I have to admit, being fat has some amazing advantages. Now, don’t get me wrong, I certainly enjoy my new body and God knows I am more healthy but there are still some things I miss about the good ‘ol days of “chubby Linda” as my husband likes to call her.
Being able to eat whatever I wanted
This is both a good thing and a bad thing but I’m being nostalgic so… I loved nothing more than shoving my fat face full of delicious food whenever I wanted and not thinking twice about it. It was a common occurrence to eat so much food I would have to lay down. I *tried* to be careful about what I ate but at the end of the day, my thought process was, “I’m already fat, what does it matter if I eat three more cupcakes right now?”. Post surgery, I yearn to eat three cupcakes. I WANT to eat three cupcakes but I know it will make me sick and I’ll probably poop my pants so I avoid them.

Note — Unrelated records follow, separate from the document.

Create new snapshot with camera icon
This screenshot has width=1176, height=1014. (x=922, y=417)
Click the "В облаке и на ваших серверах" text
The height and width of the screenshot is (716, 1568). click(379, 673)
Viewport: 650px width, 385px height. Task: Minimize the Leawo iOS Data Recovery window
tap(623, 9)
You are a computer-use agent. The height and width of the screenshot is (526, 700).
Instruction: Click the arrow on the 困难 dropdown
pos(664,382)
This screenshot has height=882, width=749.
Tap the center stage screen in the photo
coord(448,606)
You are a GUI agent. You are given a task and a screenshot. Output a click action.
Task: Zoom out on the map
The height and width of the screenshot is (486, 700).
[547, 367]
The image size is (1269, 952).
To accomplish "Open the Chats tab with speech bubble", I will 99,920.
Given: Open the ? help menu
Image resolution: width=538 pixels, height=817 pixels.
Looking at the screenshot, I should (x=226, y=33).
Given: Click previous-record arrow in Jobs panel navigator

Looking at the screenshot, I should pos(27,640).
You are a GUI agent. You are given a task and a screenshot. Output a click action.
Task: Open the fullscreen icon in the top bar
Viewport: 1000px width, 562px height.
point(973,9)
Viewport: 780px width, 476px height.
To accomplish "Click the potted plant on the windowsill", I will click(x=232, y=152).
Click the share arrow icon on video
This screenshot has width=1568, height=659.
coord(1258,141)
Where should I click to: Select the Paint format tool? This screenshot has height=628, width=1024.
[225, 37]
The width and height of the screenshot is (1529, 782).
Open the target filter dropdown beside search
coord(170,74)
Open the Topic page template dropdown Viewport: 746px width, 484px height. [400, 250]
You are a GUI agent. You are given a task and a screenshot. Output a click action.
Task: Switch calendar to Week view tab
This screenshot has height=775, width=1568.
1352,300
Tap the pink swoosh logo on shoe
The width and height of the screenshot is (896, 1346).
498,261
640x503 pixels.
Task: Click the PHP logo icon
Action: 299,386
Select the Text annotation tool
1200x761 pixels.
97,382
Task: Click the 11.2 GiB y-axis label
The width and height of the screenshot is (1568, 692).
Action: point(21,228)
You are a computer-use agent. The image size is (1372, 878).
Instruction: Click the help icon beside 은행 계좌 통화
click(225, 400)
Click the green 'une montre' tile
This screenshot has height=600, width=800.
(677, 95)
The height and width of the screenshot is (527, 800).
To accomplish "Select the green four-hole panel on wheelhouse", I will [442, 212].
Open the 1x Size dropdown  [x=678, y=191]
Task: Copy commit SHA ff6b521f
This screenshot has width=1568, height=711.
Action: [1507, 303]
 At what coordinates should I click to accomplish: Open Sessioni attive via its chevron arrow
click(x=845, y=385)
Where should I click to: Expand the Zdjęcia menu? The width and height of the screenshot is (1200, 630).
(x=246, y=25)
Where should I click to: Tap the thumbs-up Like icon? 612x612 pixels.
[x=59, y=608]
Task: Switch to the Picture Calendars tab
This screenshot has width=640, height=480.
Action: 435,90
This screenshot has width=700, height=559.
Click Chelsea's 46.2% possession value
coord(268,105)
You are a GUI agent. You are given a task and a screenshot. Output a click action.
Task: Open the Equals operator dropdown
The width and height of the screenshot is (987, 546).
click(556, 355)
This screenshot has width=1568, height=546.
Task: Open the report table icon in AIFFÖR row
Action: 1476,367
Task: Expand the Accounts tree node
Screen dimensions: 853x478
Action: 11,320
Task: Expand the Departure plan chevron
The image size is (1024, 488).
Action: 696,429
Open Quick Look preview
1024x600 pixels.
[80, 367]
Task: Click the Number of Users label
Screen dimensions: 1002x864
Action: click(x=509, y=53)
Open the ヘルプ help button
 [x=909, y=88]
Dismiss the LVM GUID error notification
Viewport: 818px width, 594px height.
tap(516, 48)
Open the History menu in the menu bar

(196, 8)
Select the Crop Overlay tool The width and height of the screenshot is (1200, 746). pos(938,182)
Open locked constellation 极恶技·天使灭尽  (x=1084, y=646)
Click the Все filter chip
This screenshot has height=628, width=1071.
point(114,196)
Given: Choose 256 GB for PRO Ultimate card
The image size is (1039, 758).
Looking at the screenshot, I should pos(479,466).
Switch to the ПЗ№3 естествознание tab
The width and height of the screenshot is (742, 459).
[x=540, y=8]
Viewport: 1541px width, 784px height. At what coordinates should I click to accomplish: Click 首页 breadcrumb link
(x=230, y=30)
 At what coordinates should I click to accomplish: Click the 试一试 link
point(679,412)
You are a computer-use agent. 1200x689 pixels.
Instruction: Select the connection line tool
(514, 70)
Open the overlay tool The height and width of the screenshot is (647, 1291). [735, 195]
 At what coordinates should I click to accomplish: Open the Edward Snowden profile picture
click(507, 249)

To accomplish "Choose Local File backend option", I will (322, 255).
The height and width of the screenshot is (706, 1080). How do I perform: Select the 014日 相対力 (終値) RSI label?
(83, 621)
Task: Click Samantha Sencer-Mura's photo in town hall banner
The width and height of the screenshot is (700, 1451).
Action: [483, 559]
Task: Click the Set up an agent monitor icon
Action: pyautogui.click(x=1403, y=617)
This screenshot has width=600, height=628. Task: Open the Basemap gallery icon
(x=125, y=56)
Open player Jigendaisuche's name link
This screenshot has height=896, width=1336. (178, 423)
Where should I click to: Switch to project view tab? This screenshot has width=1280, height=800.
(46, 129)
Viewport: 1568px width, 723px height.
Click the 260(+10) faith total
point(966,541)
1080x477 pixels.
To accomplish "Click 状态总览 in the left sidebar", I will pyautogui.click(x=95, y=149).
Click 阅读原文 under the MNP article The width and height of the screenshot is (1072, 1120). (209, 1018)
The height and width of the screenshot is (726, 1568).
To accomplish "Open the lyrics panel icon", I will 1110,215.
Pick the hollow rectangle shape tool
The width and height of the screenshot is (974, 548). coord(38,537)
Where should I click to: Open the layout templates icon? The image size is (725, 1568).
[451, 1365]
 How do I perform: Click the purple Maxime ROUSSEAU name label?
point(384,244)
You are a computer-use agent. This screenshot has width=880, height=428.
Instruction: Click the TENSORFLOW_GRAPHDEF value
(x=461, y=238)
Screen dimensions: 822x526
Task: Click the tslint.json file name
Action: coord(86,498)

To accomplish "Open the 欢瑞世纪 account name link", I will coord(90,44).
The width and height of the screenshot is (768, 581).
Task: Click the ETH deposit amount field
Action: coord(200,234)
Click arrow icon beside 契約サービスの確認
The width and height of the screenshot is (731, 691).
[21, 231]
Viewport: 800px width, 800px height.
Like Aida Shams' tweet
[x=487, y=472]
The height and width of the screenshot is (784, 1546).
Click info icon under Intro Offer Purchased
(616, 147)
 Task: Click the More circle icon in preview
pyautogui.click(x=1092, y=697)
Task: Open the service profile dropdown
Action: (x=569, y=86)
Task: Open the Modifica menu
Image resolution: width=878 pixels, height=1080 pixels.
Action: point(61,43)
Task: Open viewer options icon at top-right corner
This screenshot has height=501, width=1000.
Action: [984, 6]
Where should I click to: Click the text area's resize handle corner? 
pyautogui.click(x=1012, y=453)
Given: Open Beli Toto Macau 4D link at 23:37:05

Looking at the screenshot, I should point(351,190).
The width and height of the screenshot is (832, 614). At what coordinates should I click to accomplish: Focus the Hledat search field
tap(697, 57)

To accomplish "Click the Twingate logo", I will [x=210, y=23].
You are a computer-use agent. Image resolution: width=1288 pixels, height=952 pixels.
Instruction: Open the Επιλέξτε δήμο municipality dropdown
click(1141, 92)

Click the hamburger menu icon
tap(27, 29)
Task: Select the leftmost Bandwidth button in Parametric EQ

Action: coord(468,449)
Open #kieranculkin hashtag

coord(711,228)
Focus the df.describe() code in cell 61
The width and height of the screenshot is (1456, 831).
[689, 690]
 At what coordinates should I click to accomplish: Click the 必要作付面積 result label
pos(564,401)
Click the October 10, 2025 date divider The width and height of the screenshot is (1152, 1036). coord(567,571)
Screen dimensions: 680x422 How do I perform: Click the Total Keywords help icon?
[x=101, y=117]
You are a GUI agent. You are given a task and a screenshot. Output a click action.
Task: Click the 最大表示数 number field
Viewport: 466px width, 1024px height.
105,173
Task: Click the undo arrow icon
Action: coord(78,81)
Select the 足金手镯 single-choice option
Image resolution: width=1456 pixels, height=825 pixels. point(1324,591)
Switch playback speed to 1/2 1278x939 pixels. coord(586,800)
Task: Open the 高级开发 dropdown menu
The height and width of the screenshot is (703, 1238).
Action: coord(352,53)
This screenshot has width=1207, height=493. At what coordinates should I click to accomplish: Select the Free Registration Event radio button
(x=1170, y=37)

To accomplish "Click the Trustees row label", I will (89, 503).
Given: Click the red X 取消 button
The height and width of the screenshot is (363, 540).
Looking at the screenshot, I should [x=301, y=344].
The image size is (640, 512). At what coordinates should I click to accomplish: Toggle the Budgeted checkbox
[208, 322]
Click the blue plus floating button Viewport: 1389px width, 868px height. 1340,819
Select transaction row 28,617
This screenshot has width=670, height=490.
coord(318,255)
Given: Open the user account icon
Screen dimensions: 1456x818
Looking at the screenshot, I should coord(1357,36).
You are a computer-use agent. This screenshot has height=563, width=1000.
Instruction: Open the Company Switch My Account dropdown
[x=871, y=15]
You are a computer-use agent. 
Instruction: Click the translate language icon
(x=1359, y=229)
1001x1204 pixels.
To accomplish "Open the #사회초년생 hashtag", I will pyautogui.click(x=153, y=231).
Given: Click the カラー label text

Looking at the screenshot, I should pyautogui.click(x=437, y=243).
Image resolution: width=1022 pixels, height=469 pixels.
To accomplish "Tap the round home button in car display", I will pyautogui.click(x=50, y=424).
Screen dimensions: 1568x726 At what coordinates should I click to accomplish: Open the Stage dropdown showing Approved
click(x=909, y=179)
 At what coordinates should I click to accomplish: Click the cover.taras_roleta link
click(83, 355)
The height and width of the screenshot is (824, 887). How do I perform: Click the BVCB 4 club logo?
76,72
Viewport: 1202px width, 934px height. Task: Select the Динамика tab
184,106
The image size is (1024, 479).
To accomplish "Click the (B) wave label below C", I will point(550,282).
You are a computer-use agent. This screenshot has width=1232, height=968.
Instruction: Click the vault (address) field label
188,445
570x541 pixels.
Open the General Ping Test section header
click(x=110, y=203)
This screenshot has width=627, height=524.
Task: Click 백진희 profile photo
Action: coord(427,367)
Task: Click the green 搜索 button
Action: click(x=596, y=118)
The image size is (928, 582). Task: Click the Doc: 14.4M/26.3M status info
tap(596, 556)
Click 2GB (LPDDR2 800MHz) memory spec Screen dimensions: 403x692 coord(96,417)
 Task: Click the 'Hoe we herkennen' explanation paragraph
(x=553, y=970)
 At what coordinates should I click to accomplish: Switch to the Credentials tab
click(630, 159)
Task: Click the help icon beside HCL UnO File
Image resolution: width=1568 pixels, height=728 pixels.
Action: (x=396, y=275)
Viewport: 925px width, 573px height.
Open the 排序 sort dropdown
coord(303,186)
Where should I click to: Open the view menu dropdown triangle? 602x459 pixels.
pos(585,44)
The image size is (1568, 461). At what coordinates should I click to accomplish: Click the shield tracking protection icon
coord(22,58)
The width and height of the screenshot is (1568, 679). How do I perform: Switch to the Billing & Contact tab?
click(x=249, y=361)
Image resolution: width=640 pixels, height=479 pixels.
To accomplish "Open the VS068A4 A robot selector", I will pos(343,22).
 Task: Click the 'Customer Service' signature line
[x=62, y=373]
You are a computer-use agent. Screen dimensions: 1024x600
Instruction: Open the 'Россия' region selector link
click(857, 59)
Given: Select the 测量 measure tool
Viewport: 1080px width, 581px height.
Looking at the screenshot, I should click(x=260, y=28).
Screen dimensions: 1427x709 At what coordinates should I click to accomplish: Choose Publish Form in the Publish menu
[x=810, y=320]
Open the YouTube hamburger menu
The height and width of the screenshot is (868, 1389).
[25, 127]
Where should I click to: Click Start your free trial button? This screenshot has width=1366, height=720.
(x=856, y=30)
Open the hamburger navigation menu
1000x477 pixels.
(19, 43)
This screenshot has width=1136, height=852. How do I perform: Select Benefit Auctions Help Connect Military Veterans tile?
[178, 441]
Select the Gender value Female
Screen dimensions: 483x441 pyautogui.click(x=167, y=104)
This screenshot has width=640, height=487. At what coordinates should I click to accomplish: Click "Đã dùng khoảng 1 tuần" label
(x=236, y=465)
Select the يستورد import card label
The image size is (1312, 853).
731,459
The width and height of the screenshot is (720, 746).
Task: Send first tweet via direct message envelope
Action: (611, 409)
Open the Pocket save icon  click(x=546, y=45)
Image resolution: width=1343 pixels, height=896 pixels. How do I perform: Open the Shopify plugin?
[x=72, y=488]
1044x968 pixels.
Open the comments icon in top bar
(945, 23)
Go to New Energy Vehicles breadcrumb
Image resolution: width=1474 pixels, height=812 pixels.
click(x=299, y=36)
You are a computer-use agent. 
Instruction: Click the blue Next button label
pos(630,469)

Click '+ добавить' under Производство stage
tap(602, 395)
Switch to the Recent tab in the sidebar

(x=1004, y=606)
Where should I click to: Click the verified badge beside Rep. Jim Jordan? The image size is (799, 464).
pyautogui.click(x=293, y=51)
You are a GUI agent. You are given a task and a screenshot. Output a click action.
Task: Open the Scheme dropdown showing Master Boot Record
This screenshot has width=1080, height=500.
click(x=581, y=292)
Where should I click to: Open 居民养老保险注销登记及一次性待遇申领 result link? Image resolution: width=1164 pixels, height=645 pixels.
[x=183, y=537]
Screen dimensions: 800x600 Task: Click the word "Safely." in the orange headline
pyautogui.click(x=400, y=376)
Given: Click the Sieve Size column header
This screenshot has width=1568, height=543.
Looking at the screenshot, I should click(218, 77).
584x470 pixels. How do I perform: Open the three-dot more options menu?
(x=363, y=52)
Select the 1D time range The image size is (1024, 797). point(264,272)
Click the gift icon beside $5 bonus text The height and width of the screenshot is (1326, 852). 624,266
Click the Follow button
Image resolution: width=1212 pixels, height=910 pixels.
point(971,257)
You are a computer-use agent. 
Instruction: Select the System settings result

When I was 23 I had breast reduction surgery and I went from a DD to a C. I loved that I could “jog” (for like 5 seconds) and my boobs wouldn’t thrust up and down and rip my chest off. Now, I want to go back in time and kick my ass. I don’t need to wear a bra anymore. I’m sure some of you are like, “what are you bitching about you crazy nut job?” but honestly, I am flat chested. I dont wear a “normal” bra because there is nothing there to hold the bra down so it just slides up my chest. I wear this little pull-over thing from Victoria Secret simply for the padding. I’ve seriously toyed with the idea of starting a GoFundMe because a co-worker told me about how perfect strangers donated to her friend so she could eat while on vacation! For reals. I am the captain of the itty-bitty-titty-committee.
My fat flap
My sister and I use to talk about our fat flap. Some of you may refer to this as your FUPA or Gunt (I hate that word and it gives me the shivers just typing it). Its that large flab of fat that hangs over your pelvic area. This is the place I would put my shirt when I went to the bathroom. Let me explain: I would lift my shirt up around my waste to go pee and I would pull the shirt around and tuck it between the fat flap and my thigh. Where in the hell do skinny girls put their shirts so they don’t pee on them???
Booty and hips
Now I know that I can do squats and lunges in order to firm up my backside but I didn’t have to worry about this when I was chubby Linda. I tried carrying a laundry basket this weekend and I put it where my hip use to be and it just slid down my body. My jeans are held up by a belt and a prayer each day. Do you know how much arm strength it takes to hold up a baby when you don’t have a hip to rest them on? You know when people draw stick figures? Those are actually pictures of me. The big bonus I got out of this surgery was that beloved thigh gap all the girls yearn for, but that just causes an issue when I’m in the bathroom playing with my phone. What happens when I drop my phone? Thunder and Lightning aren’t there anymore to clamp together and save my phone from dropping into the toilet.
That damn Linda. She wasn’t happy when she was fat and she’s not happy now that she’s skinny. There’s just no pleasing her! Why cant she just be happy with what she’s got? Calm down there killer! I am happy. I’m very happy and I always have been happy its just that it is very hard to be happy with what you have at the moment. I think that is just an issue with society as a whole and I promise I am working on it. Until then, I’m going to reminisce about chubby Linda eating pie and carrying a load of laundry on her luscious hips.